Walking Through Ephesians

“Raising Lazarus”

Categories: A Month with Jesus

Raising Lazarus - John 11

Remember in John 10 Jesus spoke for the last time in a public way in Jerusalem. When He had spoken, they had taken up stones to stone Him.  It was Israel’s ultimate rejection. “We don’t want You.  We don’t want to have anything to do with You.  Leave us!”  And He did.  He went to the other side of the Jordan where the rulers in Jerusalem had no jurisdiction.  There He stayed out of their hands and had a mini-revival.  Many were coming to Him and many were believing.  

The stark unbelief of the authorities had never manifested itself more clearly, but God was not going to allow the glory of His Son to be dimmed one bit.  So, the tone of John 11 is almost one of divine defiance, where Jesus said, “You rejected Me.  You didn’t want to have anything to do with Me.  But You cannot stop why I’m here, or what I’m about to do.”  And the raising of Lazarus, the Jews were even more determined to destroy Jesus. 

When Lazarus died, why did Jesus say that Lazarus' sickness was not unto death? He knew He would raise him and God would be glorified. Jesus did not say Lazarus would not die, but only that the final outcome would not be death.

First of all, Jesus said, “It’s for God’s glory and that the Son of God may be glorified by it” (John 11:4).  Why did Jesus raise Lazarus?  It was not for the life of Lazarus.  It wasn’t even for the love of Mary and Martha.  Jesus raised Lazarus for the glory of God.    When Jesus said, “When God’s glory is manifested the Son is going to be glorified.”  In John’s gospel, His being glorified always refers to the cross. Remember Jesus’ prayer in John 17:1; “Father, the time has come. Glorify your Son.”  

A second reason Jesus waited was so that His disciples would believe (John 11:14-15).
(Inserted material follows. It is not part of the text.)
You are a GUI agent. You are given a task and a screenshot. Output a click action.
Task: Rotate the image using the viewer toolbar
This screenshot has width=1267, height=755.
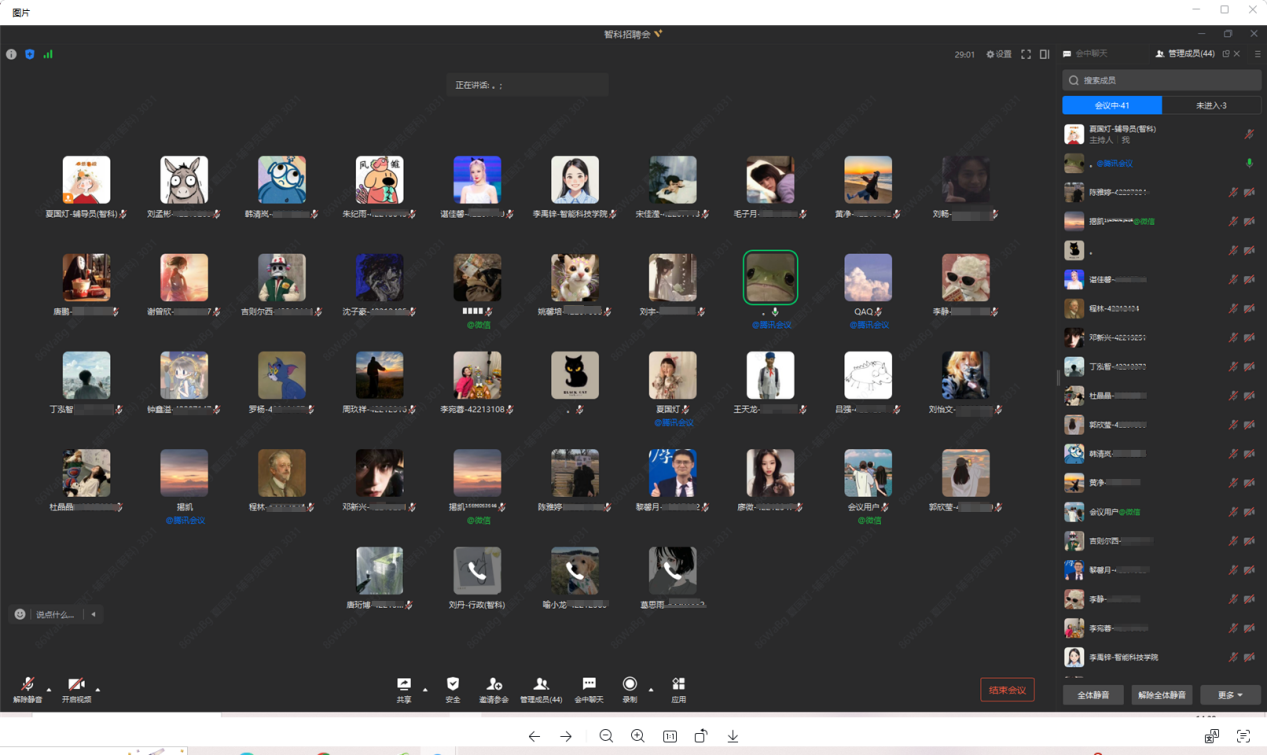click(x=701, y=736)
Ultimately, faith in Christ sees Him as the conqueror of death.  We know Jesus could have an answer for a lot of things, but if He doesn’t have an answer for death He’s not worthy of us calling Him “Lord.”  But Jesus said, “When this is over you’re going to believe like you never have.”  

They were going to witness an event that was going to move them to believe even more firmly.  He said, “I’m going to go and I’m going to show you God in action against death, so that you will believe.”

Notice that friendship with Jesus does not protect us from sorrow, does it?  There was not a family on this earth loved more by Jesus than Mary, Martha and Lazarus, but they still got sick, and they were still dying.  They said, “Lord, the one that You love is sick” (11:3).  Notice, they didn’t ask Jesus to do anything.  They didn’t invite Him to come back.  Maybe they realized that to invite Him back to Bethany was to invite Him back to an execution.  Maybe they just assumed that if He heard about the need, His concern would compel Him to come.  

They didn’t say, “Heal him.”  They just informed Jesus of the situation.  They just presented their need without any instructions.  Sometimes all we know to say is, “Lord, here is the need 

They base their appeal on His love. They don’t say, “Lord, the one who loves you is sick.”  They said, “The one whom You love is sick.”  The Lord does not bless us in proportion to our love for Him.  Jesus doesn’t say, “I’m going to work in your life, because of your love for Me.”  But Jesus says, “No, I work in your life because I love you.”  And so they say, “Lord, the one You love is sick.”  

Prayer: Lord, thank you for loving us. Thank you for Your glory, might and power. We look forward to the day You raise us up.